◆ ERFORDERLICHE SCHRITTE:
**1)** Prüfen Sie, ob die folgenden Aussagen mit dem Textabschnitt übereinstimmen. Antworten Sie jeweils mit Ja oder Nein und zitieren Sie die entscheidenden Worte wörtlich.
(a) Der Dreizehnjährige übersetzte auf Wolof.
(b) Der Bub nahm ein Dankeschön an.
(c) Die Polizisten gaben die Geldbörse ohne jede Zahlung zurück.
**2)** Übersetzen Sie den Satz „Ich war beeindruckt und schloss den Buben sofort in mein Herz.“ aus dem Textabschnitt ins Englische.
**3)** Schreiben Sie einen Teil des Textabschnitts buchstabengetreu ab. Beginnen Sie bei den Worten „Zum Glück kam“ und hören Sie nach „meine Geldbörse zurück.“ auf.

◆ TEXTABSCHNITT:
Zum Glück kam nach einigen Minuten der fruchtlosen Diskussion mit den Uniformierten und ihrem grinsenden Kumpan der Dreizehnjährige hinzu. Er erkannte die Situation sofort und begann, auf Wolof zu übersetzen, was nicht übersetzt werden musste. Denn dass mich die Polizisten ebenso wie der Taschendieb von Beginn an bestens verstanden hatten, lag auf der Hand. Der Bub übersetzte immer wieder hin und her, deutete auf die Brieftasche, nannte meinen Namen, erwähnte das Foto, hielt es zum Vergleich neben meinen Kopf und – endlich erhellten sich die Gesichter der Polizisten. Leider, so meinten sie, wäre das Französisch des Monsieurs so akzentbehaftet, dass sie ihn nicht verstanden hätten. Nach Entgegennahme eines räuberisch hohen ‚Finderlohns‘, wie sie die finanzielle Ausbeute ihrer modernen Wegelagerei nannten, gaben sie mir meine Geldbörse zurück.
Ich wollte dem Burschen als Dankeschön ebenfalls etwas geben, doch der wehrte ab: „Monsieur, keinesfalls! Sie sind Gast in unserem Land! Ich will nicht, dass Sie schlecht über uns denken!“ Ich war beeindruckt und schloss den Buben sofort in mein Herz. Und später besuchte ich ihn und seine Familie in ihrem Haus in Pikine.
Doch auch wenn ich durch dieses Abenteuer ein wunderschönes Erlebnis mitnehmen durfte: Die Restitution meines Eigentums hätte ich mir fairer, zügiger und einfacher vorgestellt.

(Aus einer Sammlung entnommene Daten)
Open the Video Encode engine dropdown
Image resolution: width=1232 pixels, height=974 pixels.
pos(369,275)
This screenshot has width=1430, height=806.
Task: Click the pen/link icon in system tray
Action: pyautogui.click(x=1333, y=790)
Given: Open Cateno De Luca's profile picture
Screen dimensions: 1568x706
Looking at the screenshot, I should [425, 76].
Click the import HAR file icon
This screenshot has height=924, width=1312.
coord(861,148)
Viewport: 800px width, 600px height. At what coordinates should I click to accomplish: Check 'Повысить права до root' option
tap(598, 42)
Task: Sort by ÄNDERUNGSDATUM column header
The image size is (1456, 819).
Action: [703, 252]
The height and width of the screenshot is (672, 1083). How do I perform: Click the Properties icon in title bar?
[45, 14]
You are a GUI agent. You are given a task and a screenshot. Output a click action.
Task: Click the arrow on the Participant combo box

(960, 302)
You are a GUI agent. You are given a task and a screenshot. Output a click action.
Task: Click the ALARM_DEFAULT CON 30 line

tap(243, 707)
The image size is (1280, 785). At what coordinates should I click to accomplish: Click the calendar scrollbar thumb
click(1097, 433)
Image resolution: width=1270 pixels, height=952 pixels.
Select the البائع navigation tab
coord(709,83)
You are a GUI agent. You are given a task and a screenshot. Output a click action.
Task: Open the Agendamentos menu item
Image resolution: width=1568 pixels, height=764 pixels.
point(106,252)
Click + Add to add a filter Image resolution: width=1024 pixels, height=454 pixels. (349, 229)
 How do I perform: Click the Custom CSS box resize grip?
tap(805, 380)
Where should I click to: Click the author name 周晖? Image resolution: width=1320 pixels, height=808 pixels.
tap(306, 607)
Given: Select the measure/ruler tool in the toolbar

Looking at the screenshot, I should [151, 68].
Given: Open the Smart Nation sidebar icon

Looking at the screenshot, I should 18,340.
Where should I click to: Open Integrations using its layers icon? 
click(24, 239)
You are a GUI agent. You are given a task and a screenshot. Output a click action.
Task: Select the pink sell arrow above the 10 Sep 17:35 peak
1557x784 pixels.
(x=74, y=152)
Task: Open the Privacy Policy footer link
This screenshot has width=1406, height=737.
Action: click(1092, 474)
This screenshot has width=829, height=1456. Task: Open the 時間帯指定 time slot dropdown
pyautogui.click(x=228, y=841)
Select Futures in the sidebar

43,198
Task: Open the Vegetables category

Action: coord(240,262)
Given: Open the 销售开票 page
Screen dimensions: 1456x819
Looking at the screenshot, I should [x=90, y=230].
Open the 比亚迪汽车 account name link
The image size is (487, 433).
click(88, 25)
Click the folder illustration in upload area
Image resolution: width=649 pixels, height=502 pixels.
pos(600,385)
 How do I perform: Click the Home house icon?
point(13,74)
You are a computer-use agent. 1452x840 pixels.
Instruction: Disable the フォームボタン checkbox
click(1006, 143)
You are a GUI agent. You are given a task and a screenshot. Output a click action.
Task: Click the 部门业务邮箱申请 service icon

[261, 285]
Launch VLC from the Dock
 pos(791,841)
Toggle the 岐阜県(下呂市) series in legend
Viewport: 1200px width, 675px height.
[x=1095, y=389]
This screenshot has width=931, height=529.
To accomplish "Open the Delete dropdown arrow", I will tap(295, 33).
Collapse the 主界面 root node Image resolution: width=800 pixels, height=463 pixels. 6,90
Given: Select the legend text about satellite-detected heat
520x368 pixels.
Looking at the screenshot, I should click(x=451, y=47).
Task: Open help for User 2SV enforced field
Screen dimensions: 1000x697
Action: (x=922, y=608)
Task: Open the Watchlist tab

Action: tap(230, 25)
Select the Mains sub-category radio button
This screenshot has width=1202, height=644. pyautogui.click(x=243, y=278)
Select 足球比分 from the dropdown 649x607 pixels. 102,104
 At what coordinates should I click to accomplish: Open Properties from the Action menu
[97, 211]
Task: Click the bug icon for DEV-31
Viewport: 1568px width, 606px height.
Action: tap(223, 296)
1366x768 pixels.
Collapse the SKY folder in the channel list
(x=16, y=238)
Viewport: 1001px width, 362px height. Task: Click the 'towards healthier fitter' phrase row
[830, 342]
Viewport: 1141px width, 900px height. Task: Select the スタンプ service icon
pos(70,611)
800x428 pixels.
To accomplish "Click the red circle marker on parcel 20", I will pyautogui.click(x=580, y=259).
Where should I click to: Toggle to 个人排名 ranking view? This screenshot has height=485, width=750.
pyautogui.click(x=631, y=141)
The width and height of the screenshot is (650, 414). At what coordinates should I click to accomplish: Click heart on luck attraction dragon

◆ ERWARTETE ERGEBNISSE:
**1)**
(a) Ja: „begann, auf Wolof zu übersetzen“
(b) Nein: „doch der wehrte ab“
(c) Nein: „Nach Entgegennahme eines räuberisch hohen ‚Finderlohns‘“

**2)** I was impressed and immediately took the boy into my heart.

**3)**
Zum Glück kam nach einigen Minuten der fruchtlosen Diskussion mit den Uniformierten und ihrem grinsenden Kumpan der Dreizehnjährige hinzu. Er erkannte die Situation sofort und begann, auf Wolof zu übersetzen, was nicht übersetzt werden musste. Denn dass mich die Polizisten ebenso wie der Taschendieb von Beginn an bestens verstanden hatten, lag auf der Hand. Der Bub übersetzte immer wieder hin und her, deutete auf die Brieftasche, nannte meinen Namen, erwähnte das Foto, hielt es zum Vergleich neben meinen Kopf und – endlich erhellten sich die Gesichter der Polizisten. Leider, so meinten sie, wäre das Französisch des Monsieurs so akzentbehaftet, dass sie ihn nicht verstanden hätten. Nach Entgegennahme eines räuberisch hohen ‚Finderlohns‘, wie sie die finanzielle Ausbeute ihrer modernen Wegelagerei nannten, gaben sie mir meine Geldbörse zurück.